■ Data records:
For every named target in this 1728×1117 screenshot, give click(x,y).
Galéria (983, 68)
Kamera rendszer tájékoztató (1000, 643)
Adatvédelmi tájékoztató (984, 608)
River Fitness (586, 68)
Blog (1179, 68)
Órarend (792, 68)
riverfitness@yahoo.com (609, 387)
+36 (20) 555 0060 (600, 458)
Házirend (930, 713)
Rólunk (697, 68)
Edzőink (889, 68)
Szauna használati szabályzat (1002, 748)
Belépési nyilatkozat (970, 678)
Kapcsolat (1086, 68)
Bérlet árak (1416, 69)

■ Your goal: Could you write out all the entries word for word?

■ Answer to this task:
For every named target in this 1728×1117 screenshot, give click(x,y).
Galéria (983, 68)
Kamera rendszer tájékoztató (1000, 643)
Adatvédelmi tájékoztató (984, 608)
River Fitness (586, 68)
Blog (1179, 68)
Órarend (792, 68)
riverfitness@yahoo.com (609, 387)
+36 (20) 555 0060 (600, 458)
Házirend (930, 713)
Rólunk (697, 68)
Edzőink (889, 68)
Szauna használati szabályzat (1002, 748)
Belépési nyilatkozat (970, 678)
Kapcsolat (1086, 68)
Bérlet árak (1416, 69)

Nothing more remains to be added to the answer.